Em 2003, Michael Jackson foi acusado de abuso sexual de um menor, o adolescente Gavin Arvizo, à época com 13 anos, no rancho Neverland, na Califórnia. O julgamento teve início em 2005 e se estendeu por meses, com transmissões ao vivo nas principais emissoras do mundo. No dia 13 de junho daquele ano, Jackson foi absolvido em todas as 10 acusações.

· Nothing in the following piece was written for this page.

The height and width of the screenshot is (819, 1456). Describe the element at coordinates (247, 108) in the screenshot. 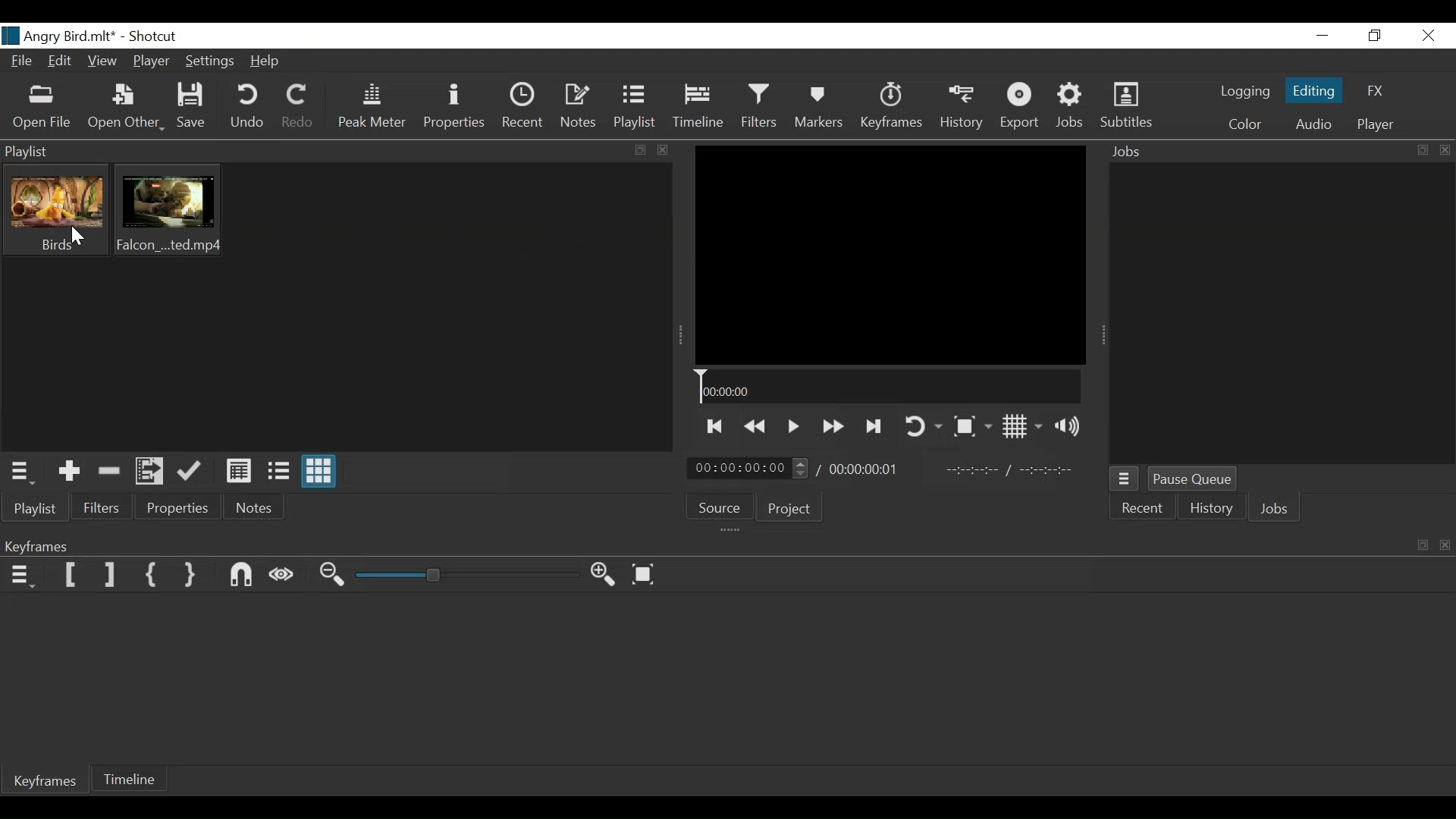

I see `Undo` at that location.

Como câmeras foram proibidas dentro da sala de audiências, grande parte do que aconteceu nos bastidores permaneceu desconhecida do grande público por décadas. A nova série, composta por três episódios de 50 minutos cada, se propõe a mudar isso. Descrita pelos realizadores como "um exame forense do julgamento como um todo", a produção traz entrevistas exclusivas com membros do júri original, testemunhas, acusadores e defensores que estiveram presentes no tribunal.

A série é dirigida por Nick Green e produzida pela Candle True Stories. Os produtores executivos são Fiona Stourton, James Goldston e David Herman, este último atuando também como showrunner.

O lançamento ocorre num momento de renovado interesse global na vida e obra de Michael Jackson. O filme biográfico "Michael", dirigido por Antoine Fuqua e estrelado por Jaafar Jackson (sobrinho do cantor), estreou nos cinemas em abril de 2026 e já ultrapassou a marca de US$ 700 milhões em bilheteria mundial.

Com sucessos eternos como "Thriller", "Billie Jean" e "Beat It", o legado musical do artista continua vivo e agora os capítulos mais polêmicos de sua vida ganham novo escrutínio nas telas.